> _MATERIALS PROVIDED_

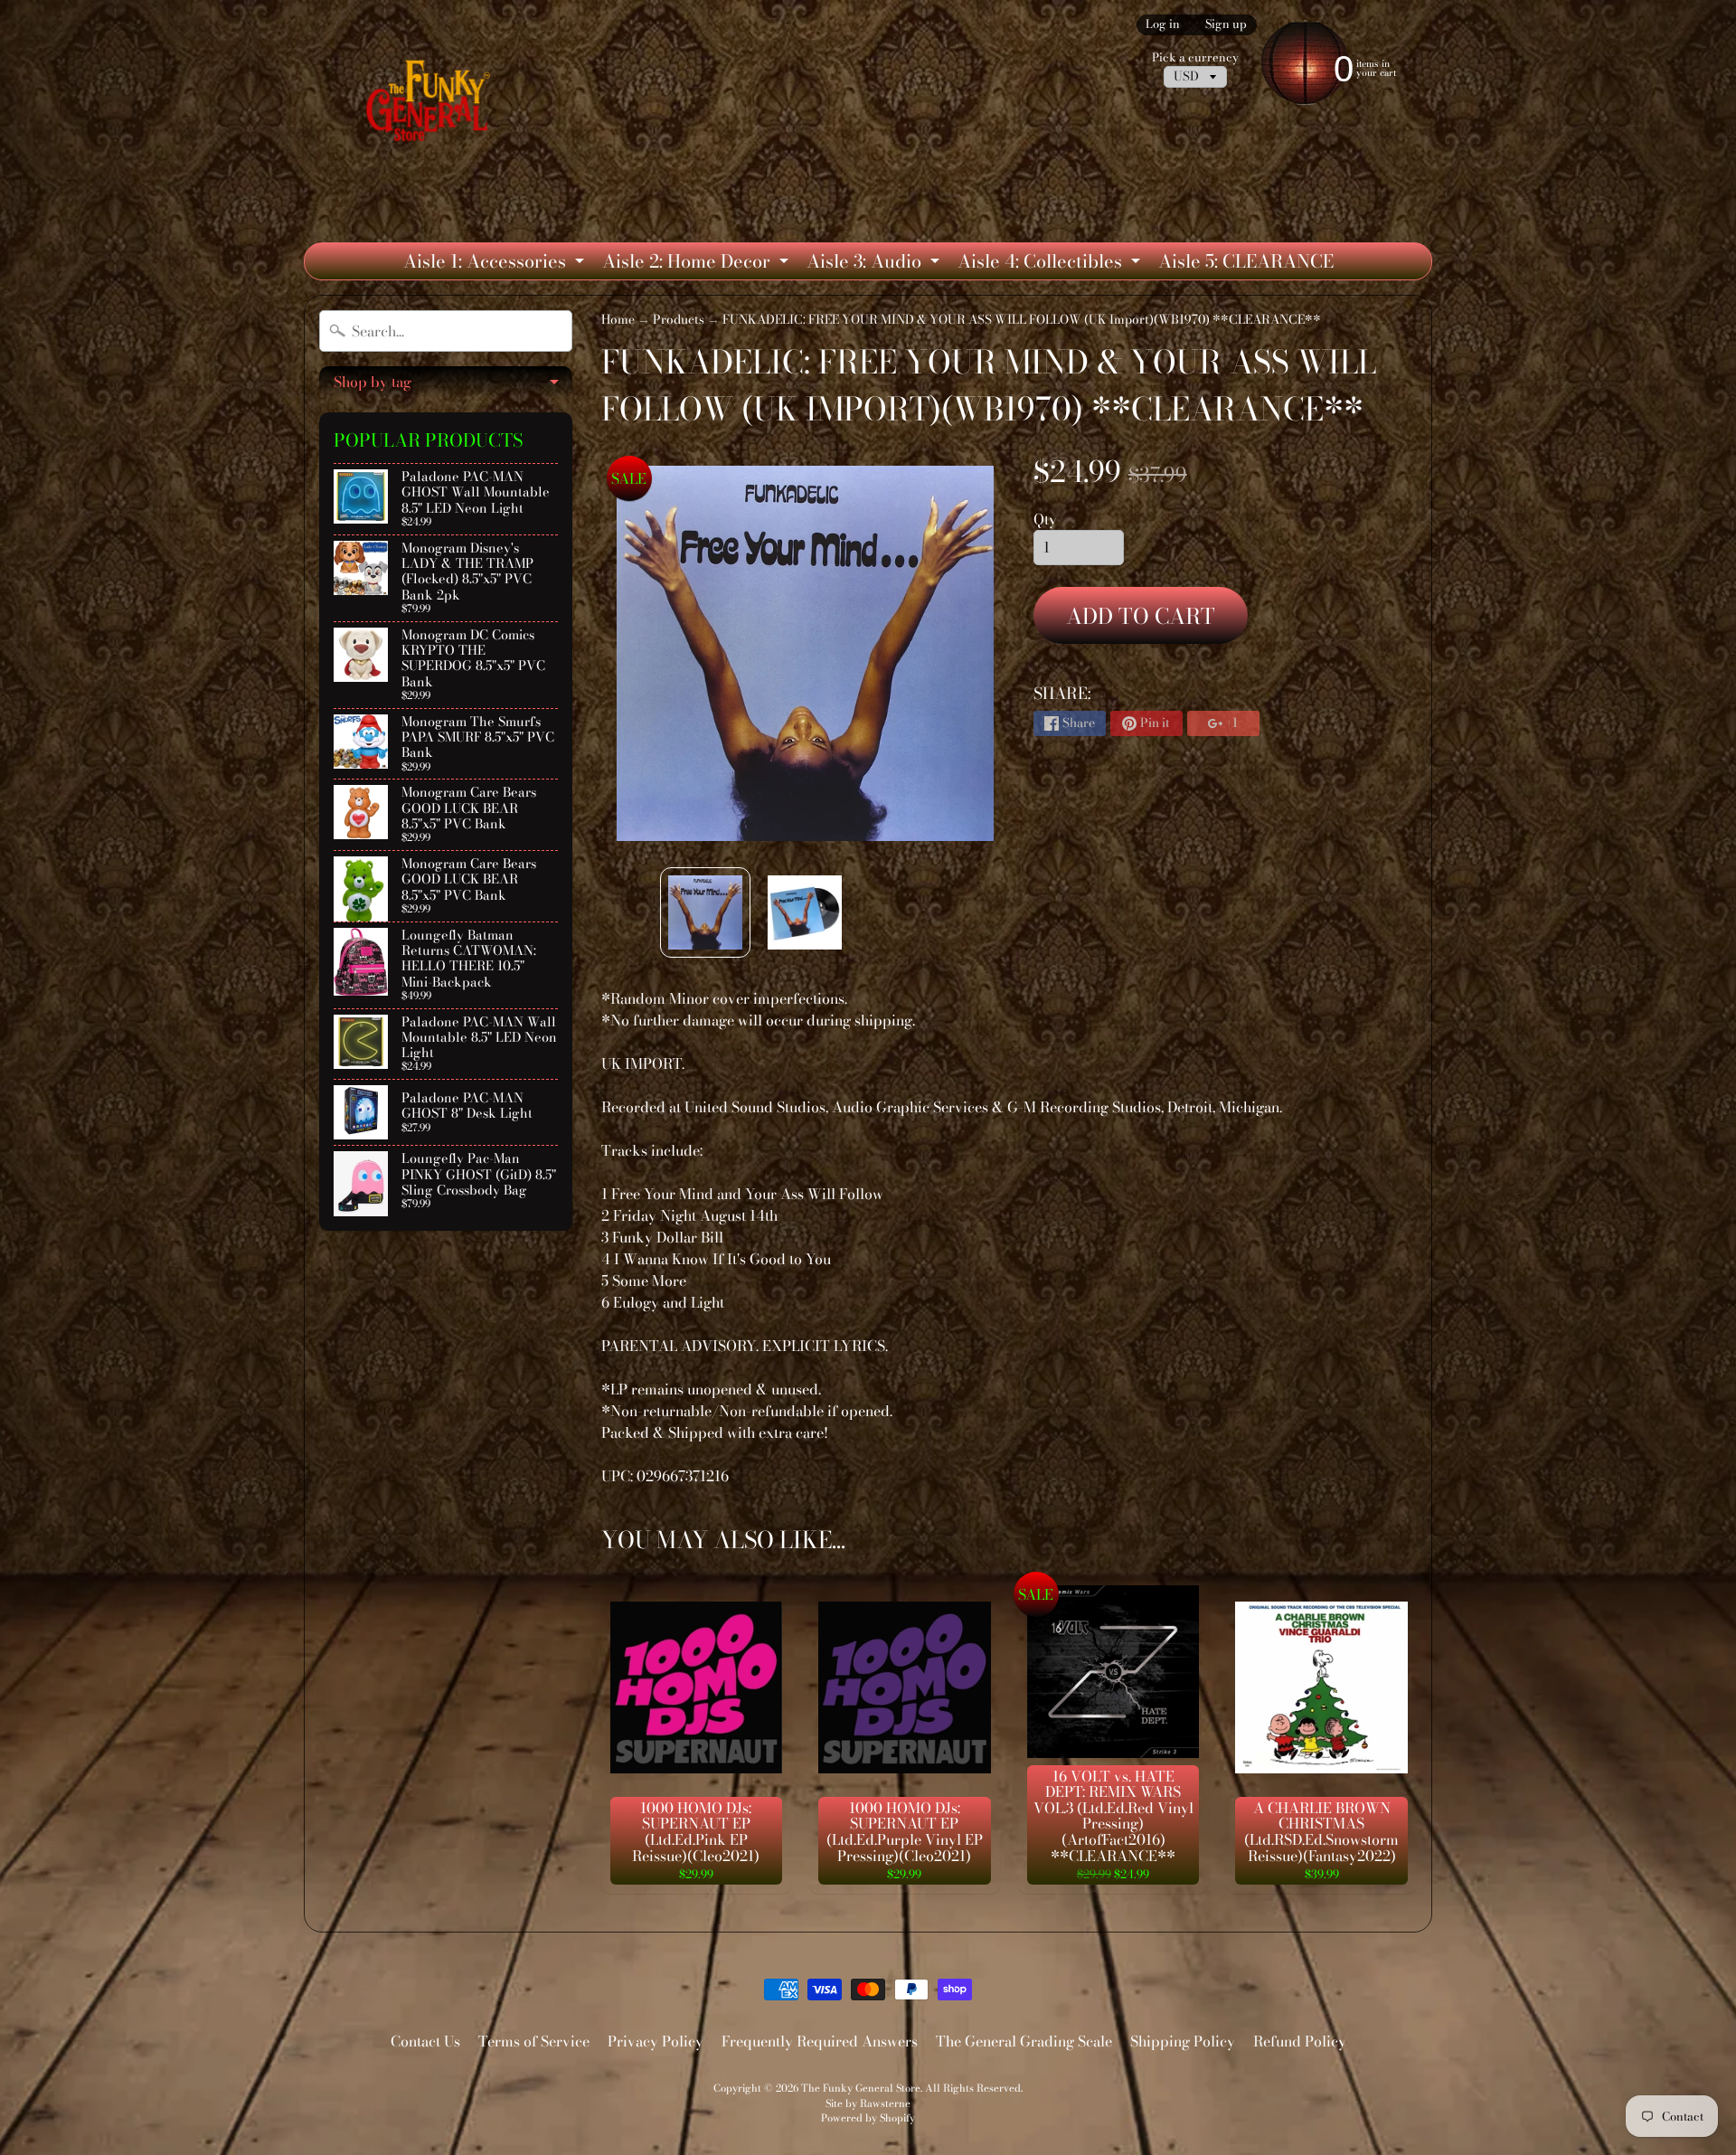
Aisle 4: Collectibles (1051, 263)
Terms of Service (534, 2041)
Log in (1163, 25)
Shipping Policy (1182, 2041)
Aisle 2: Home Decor (697, 263)
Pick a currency (1195, 57)
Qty (1045, 519)
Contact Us (425, 2041)
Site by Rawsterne (868, 2103)
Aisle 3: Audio (875, 263)
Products (678, 319)
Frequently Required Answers (820, 2041)
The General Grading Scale (1024, 2041)
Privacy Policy (655, 2041)
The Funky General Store (860, 2087)
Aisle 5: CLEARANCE (1246, 261)
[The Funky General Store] (432, 104)
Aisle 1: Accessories (496, 263)
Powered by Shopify (868, 2117)
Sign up (1226, 25)
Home (618, 319)
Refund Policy (1299, 2041)
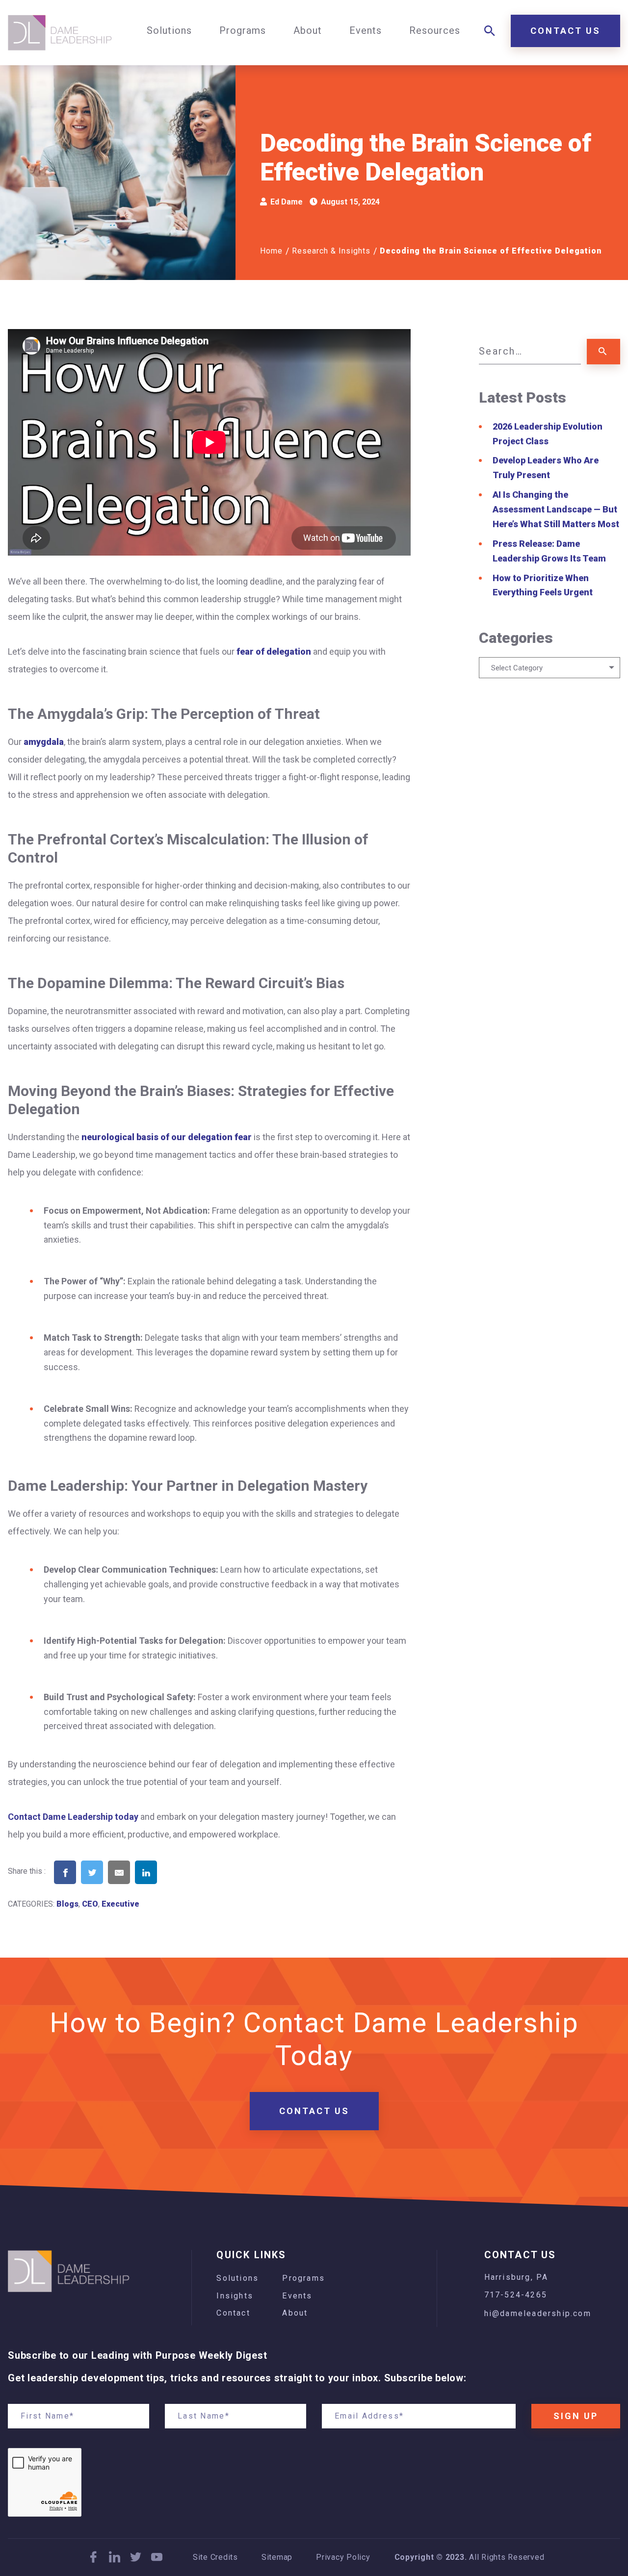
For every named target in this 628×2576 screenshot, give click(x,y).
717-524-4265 (515, 2294)
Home (271, 250)
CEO (90, 1904)
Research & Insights (331, 250)
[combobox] (549, 667)
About (295, 2313)
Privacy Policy (343, 2557)
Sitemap (277, 2557)
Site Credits (215, 2557)
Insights (234, 2295)
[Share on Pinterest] (173, 1887)
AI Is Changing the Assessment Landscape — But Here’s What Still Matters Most (556, 509)
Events (297, 2295)
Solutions (237, 2278)
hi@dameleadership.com (537, 2313)
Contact (233, 2313)
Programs (303, 2278)
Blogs (67, 1904)
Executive (120, 1904)
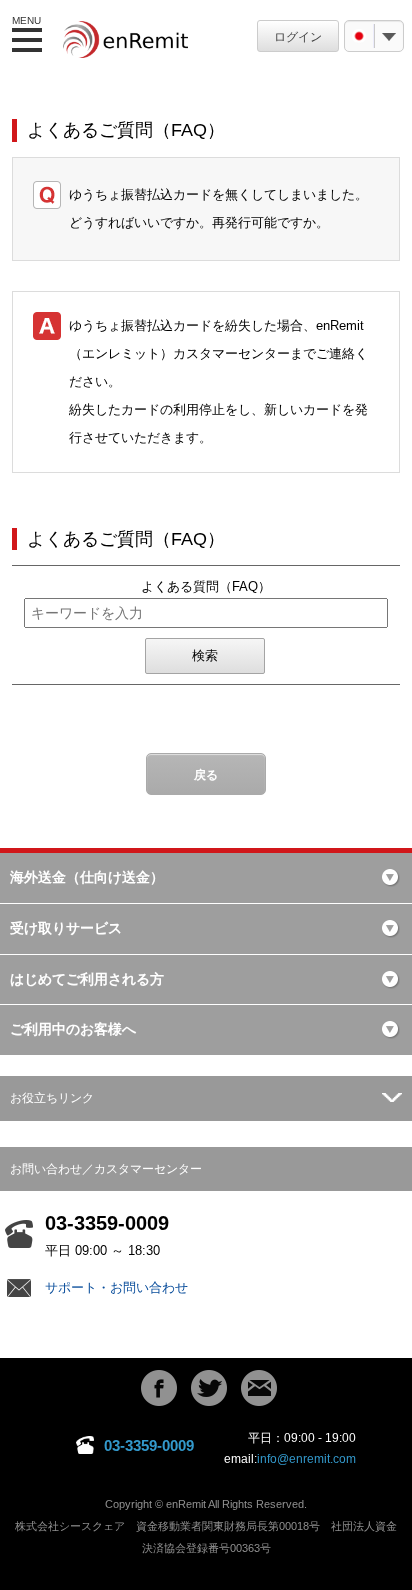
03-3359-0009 (149, 1445)
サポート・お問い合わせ (116, 1287)
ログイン (298, 37)
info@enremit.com (306, 1459)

> _PROBLEM STATEMENT_
What the answer must hold: all the data above, given again exactly, without pictures.

> _TASK RESULT_
Aisle 4: Collectibles (1051, 263)
Terms of Service (534, 2041)
Log in (1163, 25)
Shipping Policy (1182, 2041)
Aisle 2: Home Decor (697, 263)
Pick a currency (1195, 57)
Qty (1045, 519)
Contact Us (425, 2041)
Site by Rawsterne (868, 2103)
Aisle 3: Audio (875, 263)
Products (678, 319)
Frequently Required Answers (820, 2041)
The General Grading Scale (1024, 2041)
Privacy Policy (655, 2041)
The Funky General Store (860, 2087)
Aisle 5: CLEARANCE (1246, 261)
[The Funky General Store] (432, 104)
Aisle 1: Accessories (496, 263)
Powered by Shopify (868, 2117)
Sign up (1226, 25)
Home (618, 319)
Refund Policy (1299, 2041)
For every named target in this 628×2576 screenshot, give click(x,y).
717-524-4265 (515, 2294)
Home (271, 250)
CEO (90, 1904)
Research & Insights (331, 250)
[combobox] (549, 667)
About (295, 2313)
Privacy Policy (343, 2557)
Sitemap (277, 2557)
Site Credits (215, 2557)
Insights (234, 2295)
[Share on Pinterest] (173, 1887)
AI Is Changing the Assessment Landscape — But Here’s What Still Matters Most (556, 509)
Events (297, 2295)
Solutions (237, 2278)
hi@dameleadership.com (537, 2313)
Contact (233, 2313)
Programs (303, 2278)
Blogs (67, 1904)
Executive (120, 1904)
03-3359-0009 (149, 1445)
サポート・お問い合わせ (116, 1287)
ログイン (298, 37)
info@enremit.com (306, 1459)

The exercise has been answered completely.